Colin McComb: Tak, można było.

DG: Jesteś pewien? Bo bardzo dobrze pamiętam długie sekwencje, gdzie przez cały czas szło się, tocząc walkę za walką...

CM: Tak, był Labirynt Modronów, były inne miejsca… By całkowicie unikać walki w Planescapie, trzeba było albo odciągać wrogów, później im uciekając, albo być bardzo ostrożnym w poruszaniu się. Były momenty, w których - przy takim podejściu - gracz musiał szybko przebiec przez mapę, upewniając się, że nikt go nie zobaczy.

DG: Co jednak brzmi trochę jak oszustwo. Gra nie była zaprojektowana z myślą o tym, że odbiorca ucieknie od każdej walki.

CM: Tak. No, może nie tyle oszustwo, co ominięcie części gry. Ale tak, to prawda.

DG: Pytam o to, bo z jakiegoś powodu wizja RPG całkowicie pozbawionego walki, pozwalającego na rozwiązania inne niż siłowe, jest dla fanów gatunku bardzo atrakcyjna. Jak myślisz, dlaczego?

CM: Przede wszystkim wydaje mi się, że gracze są zmęczeni zabijaniem jako najbardziej typową metodą interakcji z drugim człowiekiem. Mi chociażby w prawdziwym życiu nie zdarzyło się jeszcze nikogo zabić… (śmiech)DG: No właśnie. A w grach RPG z jakiegoś powodu jest to coś, co zdarza się najczęściej. Może to dlatego, że jeżeli wziąć pod uwagę systemy, na których oparte są te gry, walka daje jednak najwięcej możliwości. Jest tam do podjęcia najwięcej drobnych decyzji, które wpływają na przebieg rozgrywki. Jest to ta jej część, w której gracz najbardziej czuje, że faktycznie ma do czynienia z grą, a nie tylko z wybieraniem opcji, które ktoś dla niego wcześniej przygotował.

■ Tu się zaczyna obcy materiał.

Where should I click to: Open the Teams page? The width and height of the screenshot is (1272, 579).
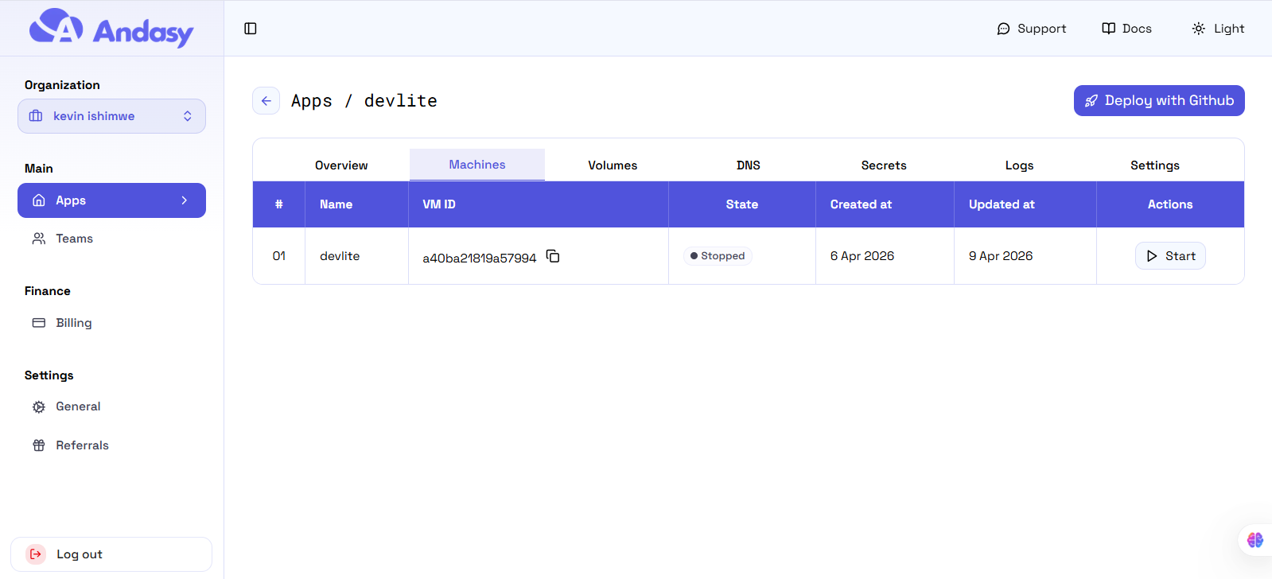pyautogui.click(x=74, y=239)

CM: Bardzo zależy nam na tym, by w nowym Tormencie tak nie było. By gracz czuł, że może więcej. Że rozwiązania inne niż siłowe nie sprowadzają się tylko do wybrania odpowiedniej opcji dialogowej. Żeby również rozmowy skłaniały do podejmowania decyzji taktycznych. Mamy system kryzysów - sytuacji konfrontacyjnych, ale jednak pozwalających na rozwiązania inne niż tylko siłowe. Przez każdy kryzys w grze da się przebrnąć bez używania przemocy. Już pierwszy, jaki pojawia się w grze, pozwala na wybrnięcie z kłopotów przez konwersację. Ba, można go rozwiązać rozmową zanim jeszcze się zacznie. A kiedy już do konfrontacji dojdzie, możesz powiedzieć człowiekowi, który przyszedł cię pojmać: „Facet, ja przybyłem z gwiazd, spadłem z nieba, wylądowałem i nie umarłem - czemu więc myślisz, że możesz mnie zniewolić?”. I jeżeli uda ci się go przekonać, on stwierdzi: „O cholera, masz rację” - i nie będziesz musiał nikogo zabijać.

DG: I uważasz, że dla graczy, którzy zdecydują się na tę ścieżkę, gra będzie równie interesująca jak dla tych, którzy wybiorą wzięcie udziału w taktycznej walce?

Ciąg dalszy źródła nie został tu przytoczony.